Source text:
By Councillor Leah Whelan
The year has begun with a massive spike in Covid cases in schools and throughout society. Naturally, there is huge uncertainty about what the next months will bring for exam year students and teachers.
Sixth-year students still face the prospect of a traditional Leaving Cert (LC) in 2022. The government shouldn’t force students to compete in an outdated, stressful and unequal exam, especially under the current Covid conditions. However, on a normal year, the LC is still outdated and stressful. The Minister for Higher Education, Simon Harris, revealed last year that “The current Leaving Cert system does not prepare students for life beyond school”
Despite the comments by Harris, and Covid having a major impact on students’ ability to learn, the government wants to plough ahead with a traditional exam this summer. The cut to in-person teaching over the course of three school years has left current sixth-year students without a full, uninterrupted year of school since the junior cycle. Clearly, this has an effect on the students’ ability to complete vital coursework, and ultimately, sit a traditional LC exam.
The previous sixth-year students, who faced exams in 2020 and 2021, had to mount a challenge, and put significant pressure on the Ministers for Education and the government, in order to win changes to the examination. This resulted in students not being forced to sit the traditional LC and had the option to get predictive grades, calculated by their teachers, or sit a pared-down version of the exam. It was indicative of the ability of students to win change when they got organised in a campaign.

Supplied information:
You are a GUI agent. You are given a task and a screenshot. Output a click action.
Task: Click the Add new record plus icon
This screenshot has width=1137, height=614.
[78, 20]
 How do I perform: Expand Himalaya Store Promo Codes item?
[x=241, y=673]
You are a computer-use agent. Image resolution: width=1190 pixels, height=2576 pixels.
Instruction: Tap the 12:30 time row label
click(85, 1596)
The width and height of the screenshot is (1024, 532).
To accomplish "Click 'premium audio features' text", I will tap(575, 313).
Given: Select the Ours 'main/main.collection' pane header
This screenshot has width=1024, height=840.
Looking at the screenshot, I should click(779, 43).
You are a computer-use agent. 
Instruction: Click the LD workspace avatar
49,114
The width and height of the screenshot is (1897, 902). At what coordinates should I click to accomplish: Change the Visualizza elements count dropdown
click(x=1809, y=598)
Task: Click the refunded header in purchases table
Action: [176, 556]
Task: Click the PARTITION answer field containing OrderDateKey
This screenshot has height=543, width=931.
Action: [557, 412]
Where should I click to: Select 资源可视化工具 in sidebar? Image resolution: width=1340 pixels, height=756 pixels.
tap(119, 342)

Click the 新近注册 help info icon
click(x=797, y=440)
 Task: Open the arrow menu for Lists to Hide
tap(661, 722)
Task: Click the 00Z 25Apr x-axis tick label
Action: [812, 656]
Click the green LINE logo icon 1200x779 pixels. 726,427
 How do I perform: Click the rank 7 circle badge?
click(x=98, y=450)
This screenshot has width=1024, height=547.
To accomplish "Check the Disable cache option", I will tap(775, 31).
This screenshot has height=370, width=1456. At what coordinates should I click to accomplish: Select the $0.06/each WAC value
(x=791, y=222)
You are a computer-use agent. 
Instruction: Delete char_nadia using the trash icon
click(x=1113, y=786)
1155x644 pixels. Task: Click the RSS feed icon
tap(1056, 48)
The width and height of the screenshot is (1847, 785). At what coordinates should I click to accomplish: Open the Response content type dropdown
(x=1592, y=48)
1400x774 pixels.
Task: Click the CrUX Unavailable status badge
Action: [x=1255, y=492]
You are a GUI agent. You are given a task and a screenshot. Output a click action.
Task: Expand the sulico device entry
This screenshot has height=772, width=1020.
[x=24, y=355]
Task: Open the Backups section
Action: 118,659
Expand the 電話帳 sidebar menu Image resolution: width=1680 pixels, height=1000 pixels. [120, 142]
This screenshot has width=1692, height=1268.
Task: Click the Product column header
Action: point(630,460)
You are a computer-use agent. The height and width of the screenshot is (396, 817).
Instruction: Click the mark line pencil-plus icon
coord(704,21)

Check your understanding:
1. According to the Leaving Cert article, who is the Minister for Higher Education?
2. Please translate this sentence from the Leaving Cert article into Spanish: "Sixth-year students still face the prospect of a traditional Leaving Cert (LC) in 2022."
The records are separate material, unrelated to the Leaving Cert article.

Task results:
1. Simon Harris.

2. Los estudiantes de sexto año todavía se enfrentan a la perspectiva de un Leaving Cert (LC) tradicional en 2022.